**YOUR GOAL**
Reproduce verbatim the lines of the listing from the one containing "Task: Select the 第一志望 radio button" through the final line of the listing, both included.
>> start EXERCISE INPUT
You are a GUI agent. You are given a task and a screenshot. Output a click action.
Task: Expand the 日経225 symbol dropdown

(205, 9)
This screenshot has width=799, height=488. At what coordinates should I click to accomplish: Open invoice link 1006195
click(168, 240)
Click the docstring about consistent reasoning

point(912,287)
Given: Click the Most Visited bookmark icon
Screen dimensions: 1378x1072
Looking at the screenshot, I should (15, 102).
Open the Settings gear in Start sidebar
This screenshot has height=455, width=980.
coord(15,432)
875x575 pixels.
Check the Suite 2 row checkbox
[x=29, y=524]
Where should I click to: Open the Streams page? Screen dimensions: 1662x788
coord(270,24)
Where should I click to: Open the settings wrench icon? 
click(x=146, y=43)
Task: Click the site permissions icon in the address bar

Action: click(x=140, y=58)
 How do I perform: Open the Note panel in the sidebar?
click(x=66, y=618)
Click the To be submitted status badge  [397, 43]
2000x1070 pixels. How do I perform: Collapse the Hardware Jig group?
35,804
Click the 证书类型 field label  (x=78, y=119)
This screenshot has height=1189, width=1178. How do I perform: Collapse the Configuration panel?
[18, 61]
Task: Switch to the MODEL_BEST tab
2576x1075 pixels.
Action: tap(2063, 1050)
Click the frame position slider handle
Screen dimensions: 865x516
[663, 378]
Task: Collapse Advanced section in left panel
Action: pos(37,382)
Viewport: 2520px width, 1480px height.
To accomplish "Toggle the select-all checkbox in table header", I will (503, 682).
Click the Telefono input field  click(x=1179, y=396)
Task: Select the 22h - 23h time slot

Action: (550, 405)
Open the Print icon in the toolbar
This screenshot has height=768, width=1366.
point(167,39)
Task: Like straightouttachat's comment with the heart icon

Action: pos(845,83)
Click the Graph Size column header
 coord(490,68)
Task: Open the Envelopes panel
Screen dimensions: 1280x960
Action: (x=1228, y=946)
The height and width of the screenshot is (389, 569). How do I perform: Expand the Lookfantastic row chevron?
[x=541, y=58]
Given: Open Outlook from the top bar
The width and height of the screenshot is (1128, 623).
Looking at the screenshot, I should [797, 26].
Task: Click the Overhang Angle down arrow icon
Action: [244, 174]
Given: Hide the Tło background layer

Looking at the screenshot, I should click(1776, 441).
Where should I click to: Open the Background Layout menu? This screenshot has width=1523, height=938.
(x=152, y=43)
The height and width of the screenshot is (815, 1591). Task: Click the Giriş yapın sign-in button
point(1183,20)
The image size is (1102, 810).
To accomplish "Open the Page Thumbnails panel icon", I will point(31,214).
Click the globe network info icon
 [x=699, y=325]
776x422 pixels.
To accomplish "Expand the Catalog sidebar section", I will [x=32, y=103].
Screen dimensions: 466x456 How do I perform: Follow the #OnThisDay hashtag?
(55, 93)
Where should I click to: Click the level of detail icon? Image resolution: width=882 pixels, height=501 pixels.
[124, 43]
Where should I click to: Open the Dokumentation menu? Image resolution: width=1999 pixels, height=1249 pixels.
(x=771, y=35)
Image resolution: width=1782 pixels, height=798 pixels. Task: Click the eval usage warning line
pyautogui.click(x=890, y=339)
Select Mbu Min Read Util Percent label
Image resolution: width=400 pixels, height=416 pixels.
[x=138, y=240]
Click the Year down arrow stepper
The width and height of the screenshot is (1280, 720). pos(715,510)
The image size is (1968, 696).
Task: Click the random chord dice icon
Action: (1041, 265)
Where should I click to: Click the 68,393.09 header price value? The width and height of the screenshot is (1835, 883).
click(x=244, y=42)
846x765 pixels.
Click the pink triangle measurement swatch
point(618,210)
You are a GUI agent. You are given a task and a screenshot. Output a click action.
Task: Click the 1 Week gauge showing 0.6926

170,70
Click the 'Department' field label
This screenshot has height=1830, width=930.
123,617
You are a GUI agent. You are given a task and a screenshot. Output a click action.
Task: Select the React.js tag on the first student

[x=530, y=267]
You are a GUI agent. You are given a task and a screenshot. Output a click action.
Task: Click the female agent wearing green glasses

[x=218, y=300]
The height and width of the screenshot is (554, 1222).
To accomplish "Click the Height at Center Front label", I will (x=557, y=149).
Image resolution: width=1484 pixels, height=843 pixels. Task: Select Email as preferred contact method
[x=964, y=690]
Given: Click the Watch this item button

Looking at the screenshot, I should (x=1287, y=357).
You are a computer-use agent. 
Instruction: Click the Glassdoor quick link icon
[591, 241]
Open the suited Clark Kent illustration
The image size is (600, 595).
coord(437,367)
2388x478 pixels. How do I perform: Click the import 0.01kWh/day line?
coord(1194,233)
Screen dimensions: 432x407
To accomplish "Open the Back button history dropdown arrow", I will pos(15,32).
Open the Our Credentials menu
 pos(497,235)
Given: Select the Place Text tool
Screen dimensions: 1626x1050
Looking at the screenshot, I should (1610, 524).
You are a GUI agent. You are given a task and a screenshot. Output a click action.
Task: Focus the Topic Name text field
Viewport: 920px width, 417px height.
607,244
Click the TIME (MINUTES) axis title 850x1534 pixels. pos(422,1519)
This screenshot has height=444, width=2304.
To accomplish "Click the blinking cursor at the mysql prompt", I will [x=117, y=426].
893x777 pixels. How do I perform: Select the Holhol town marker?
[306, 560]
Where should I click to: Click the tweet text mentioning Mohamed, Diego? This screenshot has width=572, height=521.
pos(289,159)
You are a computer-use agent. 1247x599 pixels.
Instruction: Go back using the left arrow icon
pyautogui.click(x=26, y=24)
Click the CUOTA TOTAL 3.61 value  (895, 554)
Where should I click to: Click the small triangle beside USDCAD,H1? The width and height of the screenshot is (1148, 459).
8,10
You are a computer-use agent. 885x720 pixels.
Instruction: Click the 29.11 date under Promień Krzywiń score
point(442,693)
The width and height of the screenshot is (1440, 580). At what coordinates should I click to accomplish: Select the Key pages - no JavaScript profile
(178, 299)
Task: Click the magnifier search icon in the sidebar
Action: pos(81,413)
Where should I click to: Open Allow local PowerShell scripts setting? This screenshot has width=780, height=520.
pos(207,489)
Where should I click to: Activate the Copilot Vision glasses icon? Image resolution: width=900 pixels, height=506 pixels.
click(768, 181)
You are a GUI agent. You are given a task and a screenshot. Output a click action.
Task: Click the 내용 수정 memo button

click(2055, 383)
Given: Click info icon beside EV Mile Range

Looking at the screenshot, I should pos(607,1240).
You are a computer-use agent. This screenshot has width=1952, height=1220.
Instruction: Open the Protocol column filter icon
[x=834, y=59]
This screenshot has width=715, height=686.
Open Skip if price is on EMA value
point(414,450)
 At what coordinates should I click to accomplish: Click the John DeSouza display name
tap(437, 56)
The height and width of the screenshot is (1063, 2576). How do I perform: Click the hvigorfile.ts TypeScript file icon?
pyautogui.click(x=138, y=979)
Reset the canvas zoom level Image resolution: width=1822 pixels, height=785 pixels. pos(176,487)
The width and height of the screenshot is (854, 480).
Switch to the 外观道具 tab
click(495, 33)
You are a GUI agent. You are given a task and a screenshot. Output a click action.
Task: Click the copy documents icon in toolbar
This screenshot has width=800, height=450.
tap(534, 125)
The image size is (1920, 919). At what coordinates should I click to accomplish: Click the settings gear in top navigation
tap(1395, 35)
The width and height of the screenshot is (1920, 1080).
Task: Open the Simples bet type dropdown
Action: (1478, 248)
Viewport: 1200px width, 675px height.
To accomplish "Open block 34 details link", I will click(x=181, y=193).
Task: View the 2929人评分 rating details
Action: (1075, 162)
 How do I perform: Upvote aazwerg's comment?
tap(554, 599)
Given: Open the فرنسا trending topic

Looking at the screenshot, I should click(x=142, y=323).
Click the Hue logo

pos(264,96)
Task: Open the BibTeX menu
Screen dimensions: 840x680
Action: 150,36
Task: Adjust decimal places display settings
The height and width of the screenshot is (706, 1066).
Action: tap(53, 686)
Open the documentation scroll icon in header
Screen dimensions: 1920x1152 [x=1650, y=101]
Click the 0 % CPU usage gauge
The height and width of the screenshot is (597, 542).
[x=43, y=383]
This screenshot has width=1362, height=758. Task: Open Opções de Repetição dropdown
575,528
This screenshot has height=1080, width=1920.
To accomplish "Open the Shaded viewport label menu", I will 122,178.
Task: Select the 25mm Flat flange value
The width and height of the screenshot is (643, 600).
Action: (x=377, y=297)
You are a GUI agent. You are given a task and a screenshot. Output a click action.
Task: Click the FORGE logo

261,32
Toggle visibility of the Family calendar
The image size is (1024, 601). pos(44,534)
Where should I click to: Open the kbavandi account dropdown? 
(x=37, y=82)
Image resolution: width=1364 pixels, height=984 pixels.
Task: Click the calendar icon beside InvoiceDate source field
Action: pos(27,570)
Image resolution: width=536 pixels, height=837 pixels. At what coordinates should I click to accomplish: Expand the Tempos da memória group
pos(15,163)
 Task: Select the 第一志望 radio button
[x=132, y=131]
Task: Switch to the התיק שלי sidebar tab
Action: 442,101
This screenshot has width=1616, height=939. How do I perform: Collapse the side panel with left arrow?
>> end EXERCISE INPUT
**PROBLEM SOLUTION**
 Task: Select the 第一志望 radio button
[x=132, y=131]
Task: Switch to the התיק שלי sidebar tab
Action: 442,101
This screenshot has width=1616, height=939. How do I perform: Collapse the side panel with left arrow?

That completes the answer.